Iowa State's Morris could negate No. 7 West Virginia's pressure (Jan 31, 2017)
On the surface, it seems like a dream matchup.
When No. 7 West Virginia visits Iowa State on Tuesday night for a Big 12 game at Hilton Coliseum in Ames, Iowa, it will be the Mountaineers' ferocious full-court pressure against the Cyclones' cool point guard, Monte Morris.
The team that forces 22.7 turnovers per game against the preseason All-America pick who has committed only 23 turnovers in 20 games. The team averaging nearly 12 steals per game versus the team guilty of just 10.1 turnovers per game.
Something has to give here. But it might not necessarily be advantage West Virginia (17-4, 5-3) if it harries Morris and Iowa State (13-7, 5-3) into a few more mistakes than usual, or advantage Cyclones if they don't cough up a spate of live-ball turnovers.
"It's more than stealing the ball, it's about wearing people down," Mountaineers coach Bob Huggins said to the Morgantown (W.Va.) Dominion Post. "Go back to the Virginia game, people were talking about how tired they were. It's not just stealing the ball. There are other positives from it."
Such as upping the tempo just enough to perhaps force a team to play a half-step quicker than it wants to, leading to quick shots that produce fast-break points on the other end. That's the game within a game every West Virginia opponent faces.

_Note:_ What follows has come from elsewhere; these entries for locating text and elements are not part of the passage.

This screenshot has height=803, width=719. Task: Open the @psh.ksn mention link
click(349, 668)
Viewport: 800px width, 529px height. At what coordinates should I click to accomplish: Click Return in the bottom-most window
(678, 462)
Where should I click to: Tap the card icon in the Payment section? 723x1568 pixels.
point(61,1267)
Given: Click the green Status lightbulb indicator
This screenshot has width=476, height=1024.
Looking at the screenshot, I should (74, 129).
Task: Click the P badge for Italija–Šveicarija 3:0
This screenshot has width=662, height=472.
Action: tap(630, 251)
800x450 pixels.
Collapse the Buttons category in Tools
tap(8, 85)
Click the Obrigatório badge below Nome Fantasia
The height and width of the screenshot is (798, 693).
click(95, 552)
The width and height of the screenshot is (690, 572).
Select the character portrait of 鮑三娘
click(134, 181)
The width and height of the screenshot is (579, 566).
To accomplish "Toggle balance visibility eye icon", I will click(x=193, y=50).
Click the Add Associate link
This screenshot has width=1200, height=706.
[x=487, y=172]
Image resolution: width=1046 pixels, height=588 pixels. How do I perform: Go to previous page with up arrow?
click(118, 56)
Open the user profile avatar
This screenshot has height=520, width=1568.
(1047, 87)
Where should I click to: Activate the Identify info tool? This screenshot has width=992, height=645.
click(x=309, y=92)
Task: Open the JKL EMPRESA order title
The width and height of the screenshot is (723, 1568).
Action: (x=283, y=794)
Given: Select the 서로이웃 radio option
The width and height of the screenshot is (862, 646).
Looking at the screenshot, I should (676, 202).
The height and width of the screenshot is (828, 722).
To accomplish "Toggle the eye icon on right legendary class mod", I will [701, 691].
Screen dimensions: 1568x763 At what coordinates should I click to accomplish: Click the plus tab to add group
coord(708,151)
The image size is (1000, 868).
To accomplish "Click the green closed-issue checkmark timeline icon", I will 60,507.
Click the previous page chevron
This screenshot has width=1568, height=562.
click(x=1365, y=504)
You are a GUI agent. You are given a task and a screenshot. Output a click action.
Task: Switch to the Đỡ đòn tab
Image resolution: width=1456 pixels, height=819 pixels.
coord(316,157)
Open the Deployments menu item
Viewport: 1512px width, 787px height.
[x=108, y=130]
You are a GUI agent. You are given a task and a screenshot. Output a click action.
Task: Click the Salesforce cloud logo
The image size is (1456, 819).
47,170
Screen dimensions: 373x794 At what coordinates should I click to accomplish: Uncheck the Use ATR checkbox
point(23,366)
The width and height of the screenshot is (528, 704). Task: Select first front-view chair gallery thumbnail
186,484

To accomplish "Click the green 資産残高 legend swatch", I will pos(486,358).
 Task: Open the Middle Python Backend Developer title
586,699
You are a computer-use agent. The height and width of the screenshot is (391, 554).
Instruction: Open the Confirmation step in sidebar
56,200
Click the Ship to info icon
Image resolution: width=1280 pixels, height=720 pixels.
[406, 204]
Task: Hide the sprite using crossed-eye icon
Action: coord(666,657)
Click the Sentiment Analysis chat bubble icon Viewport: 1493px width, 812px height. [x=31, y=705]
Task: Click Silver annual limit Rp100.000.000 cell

Beating the pressure is one thing, knowing when to try to score against it or pull the ball back out and run your offense with about 20 seconds remaining on the shot clock is another. And this is where the styles could make this fight a classic.
Few lead guards in the college game have Morris' discretion at knowing when to push pace or not gamble against the numbers. The senior averages five assists for every turnover, joining Jeff Hornacek as the only players in school history with 1,000 points, 600 assists and 200 steals.
How Morris fares -- and what kind of help he receives from backcourt mates Nazareth Mitrou-Long and Matt Thomas -- figures to determine if Iowa State gets the big win it could use to fortify its resume for an at-large bid or slips closer to the bubble.
"Teams that have beaten them -- Texas Tech, Oklahoma -- have had limited turnovers," Cyclones coach Steve Prohm said. "You have to be strong with the ball and do the fundamental stuff well. You can't bring too many people to the ball."
Iowa State is coming off an 84-78 loss at Vanderbilt on Saturday in the SEC/Big 12 Challenge, a game that certainly was winnable when it owned an 11-point first-half lead. But the Cyclones gave up 13 3-pointers to blow the lead and the game against a sub-.500 opponent.
The Mountaineers posted a win in the same event Saturday, forcing 23 turnovers by Texas A&M in an 81-77 decision in Morgantown. That result, coming after a resounding rout of Kansas on Jan. 24, bumped West Virginia up 11 spots in this week's poll.
But it's back to the Big 12 grind until the NCAA Tournament for West Virginia, and Huggins knows there won't be too many easy marks.
"By and large, the scores are close, and that's what happens in league play," he said.